(WHAT IS BEING ASKED) Render the material from the line containing "Switch to the Commands tab" down through the line containing "pos(597,508)" as a two-column CSV headed action and coordinates, one row per action. Put its wording under action and its answer under coordinates, each in a single quoted field with line breaks replaced by spaces.

++++++

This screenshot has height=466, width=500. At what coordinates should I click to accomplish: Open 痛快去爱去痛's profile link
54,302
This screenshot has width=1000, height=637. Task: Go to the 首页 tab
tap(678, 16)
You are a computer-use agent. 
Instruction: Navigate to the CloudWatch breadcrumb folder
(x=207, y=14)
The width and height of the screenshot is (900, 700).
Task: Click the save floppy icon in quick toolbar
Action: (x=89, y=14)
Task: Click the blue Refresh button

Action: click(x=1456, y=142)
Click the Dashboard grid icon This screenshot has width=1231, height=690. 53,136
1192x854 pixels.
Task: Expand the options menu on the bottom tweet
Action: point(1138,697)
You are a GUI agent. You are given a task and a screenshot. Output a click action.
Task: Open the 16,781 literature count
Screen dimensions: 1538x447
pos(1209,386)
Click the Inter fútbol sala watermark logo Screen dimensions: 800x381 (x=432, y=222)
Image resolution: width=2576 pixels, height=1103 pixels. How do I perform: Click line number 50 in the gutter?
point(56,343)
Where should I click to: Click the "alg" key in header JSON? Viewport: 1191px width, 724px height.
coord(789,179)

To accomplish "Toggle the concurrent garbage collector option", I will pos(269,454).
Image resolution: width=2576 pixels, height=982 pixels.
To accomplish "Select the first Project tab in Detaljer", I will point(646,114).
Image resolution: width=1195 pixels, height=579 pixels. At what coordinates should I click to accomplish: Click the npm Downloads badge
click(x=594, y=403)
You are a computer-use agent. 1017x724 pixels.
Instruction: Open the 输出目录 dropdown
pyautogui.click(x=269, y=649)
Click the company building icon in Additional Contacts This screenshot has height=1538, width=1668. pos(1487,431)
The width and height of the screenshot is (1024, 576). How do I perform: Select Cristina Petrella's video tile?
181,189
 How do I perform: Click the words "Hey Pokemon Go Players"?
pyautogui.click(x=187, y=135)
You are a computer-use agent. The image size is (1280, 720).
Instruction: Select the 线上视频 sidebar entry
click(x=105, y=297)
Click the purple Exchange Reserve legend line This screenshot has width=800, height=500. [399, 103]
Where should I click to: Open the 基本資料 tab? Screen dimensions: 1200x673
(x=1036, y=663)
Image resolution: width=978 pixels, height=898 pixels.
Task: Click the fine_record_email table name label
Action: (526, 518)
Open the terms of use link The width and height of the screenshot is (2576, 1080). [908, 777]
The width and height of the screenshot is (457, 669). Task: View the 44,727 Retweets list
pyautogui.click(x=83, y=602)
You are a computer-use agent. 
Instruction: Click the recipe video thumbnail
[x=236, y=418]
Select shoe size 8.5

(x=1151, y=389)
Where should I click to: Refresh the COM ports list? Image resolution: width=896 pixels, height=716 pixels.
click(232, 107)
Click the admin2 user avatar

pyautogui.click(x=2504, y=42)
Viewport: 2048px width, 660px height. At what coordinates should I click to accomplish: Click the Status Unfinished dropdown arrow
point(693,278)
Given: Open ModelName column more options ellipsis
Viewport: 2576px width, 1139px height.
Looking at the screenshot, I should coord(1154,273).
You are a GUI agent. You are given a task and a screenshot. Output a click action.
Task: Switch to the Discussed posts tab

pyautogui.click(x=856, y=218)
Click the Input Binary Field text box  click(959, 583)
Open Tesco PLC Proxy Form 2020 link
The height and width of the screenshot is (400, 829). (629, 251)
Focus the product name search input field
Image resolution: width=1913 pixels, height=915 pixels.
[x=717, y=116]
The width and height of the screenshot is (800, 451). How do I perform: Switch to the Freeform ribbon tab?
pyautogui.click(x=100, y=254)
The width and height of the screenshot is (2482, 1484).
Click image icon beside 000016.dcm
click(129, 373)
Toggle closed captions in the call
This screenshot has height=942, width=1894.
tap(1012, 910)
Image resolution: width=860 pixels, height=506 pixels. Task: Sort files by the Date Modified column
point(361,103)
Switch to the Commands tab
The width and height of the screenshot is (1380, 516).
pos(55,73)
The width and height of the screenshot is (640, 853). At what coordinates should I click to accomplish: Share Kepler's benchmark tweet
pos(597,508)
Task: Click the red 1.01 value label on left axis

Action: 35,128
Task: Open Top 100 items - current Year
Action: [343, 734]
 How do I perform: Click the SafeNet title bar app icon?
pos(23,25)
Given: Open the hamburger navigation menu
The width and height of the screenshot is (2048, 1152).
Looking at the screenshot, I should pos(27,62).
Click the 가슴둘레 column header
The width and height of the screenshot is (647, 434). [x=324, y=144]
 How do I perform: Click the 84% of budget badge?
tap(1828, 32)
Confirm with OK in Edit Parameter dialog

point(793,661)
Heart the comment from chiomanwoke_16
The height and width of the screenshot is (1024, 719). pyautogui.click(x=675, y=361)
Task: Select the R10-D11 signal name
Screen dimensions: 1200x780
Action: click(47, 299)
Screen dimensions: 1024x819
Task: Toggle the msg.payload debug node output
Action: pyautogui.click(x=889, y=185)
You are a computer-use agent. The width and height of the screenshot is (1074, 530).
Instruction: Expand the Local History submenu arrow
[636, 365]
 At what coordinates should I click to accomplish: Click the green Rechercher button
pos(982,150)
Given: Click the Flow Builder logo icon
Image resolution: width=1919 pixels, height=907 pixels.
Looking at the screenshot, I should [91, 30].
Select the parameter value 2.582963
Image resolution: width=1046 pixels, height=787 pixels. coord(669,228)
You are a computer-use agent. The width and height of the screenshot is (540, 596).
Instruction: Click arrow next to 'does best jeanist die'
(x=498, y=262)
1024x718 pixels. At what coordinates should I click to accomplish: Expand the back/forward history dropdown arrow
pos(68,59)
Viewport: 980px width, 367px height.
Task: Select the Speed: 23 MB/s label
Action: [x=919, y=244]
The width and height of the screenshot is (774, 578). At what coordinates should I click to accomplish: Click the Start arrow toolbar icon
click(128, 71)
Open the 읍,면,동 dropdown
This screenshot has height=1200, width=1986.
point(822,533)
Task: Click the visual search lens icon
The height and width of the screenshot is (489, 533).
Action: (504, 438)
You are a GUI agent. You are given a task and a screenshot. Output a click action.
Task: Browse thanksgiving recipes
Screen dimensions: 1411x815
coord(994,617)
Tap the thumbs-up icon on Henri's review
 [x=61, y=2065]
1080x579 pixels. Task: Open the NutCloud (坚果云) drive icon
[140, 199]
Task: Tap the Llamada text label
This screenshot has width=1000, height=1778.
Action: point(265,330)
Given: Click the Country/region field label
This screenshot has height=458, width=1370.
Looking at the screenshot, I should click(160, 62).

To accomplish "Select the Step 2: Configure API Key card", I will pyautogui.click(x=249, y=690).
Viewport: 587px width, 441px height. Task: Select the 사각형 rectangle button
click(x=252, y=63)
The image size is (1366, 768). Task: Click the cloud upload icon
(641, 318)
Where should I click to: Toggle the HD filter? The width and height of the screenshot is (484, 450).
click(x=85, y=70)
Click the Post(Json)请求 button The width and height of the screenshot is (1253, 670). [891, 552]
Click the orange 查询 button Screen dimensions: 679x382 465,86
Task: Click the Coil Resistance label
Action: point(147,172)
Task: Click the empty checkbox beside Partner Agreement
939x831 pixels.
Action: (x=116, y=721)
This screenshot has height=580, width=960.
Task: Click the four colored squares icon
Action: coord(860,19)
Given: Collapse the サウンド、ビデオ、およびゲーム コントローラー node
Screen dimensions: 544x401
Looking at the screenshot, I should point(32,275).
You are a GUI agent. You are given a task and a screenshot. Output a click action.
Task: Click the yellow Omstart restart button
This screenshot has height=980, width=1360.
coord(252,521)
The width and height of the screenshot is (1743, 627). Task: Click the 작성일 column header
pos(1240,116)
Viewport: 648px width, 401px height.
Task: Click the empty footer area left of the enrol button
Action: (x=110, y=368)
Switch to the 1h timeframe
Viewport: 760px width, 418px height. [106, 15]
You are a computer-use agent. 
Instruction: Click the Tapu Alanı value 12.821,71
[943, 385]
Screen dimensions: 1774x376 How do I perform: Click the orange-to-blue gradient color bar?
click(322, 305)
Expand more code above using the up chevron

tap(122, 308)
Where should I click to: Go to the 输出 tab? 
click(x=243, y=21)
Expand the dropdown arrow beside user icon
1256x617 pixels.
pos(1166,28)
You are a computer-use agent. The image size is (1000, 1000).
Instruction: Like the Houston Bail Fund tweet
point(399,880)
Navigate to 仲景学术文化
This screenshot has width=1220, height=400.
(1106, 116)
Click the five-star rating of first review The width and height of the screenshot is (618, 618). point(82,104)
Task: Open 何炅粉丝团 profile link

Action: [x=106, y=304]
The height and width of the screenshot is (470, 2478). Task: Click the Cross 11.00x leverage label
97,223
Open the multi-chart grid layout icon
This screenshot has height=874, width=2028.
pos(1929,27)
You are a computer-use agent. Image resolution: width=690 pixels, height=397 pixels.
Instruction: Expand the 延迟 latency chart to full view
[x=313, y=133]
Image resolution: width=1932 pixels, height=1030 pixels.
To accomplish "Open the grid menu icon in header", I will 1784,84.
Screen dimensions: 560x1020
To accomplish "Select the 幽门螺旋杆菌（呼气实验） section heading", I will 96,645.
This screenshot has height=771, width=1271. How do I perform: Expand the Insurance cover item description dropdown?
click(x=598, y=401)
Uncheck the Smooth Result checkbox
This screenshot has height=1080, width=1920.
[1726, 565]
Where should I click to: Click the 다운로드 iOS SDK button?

++++++

(RESULT BELOW)
action,coordinates
"Switch to the Commands tab The width and height of the screenshot is (1380, 516).","pos(55,73)"
"The width and height of the screenshot is (640, 853). At what coordinates should I click to accomplish: Share Kepler's benchmark tweet","pos(597,508)"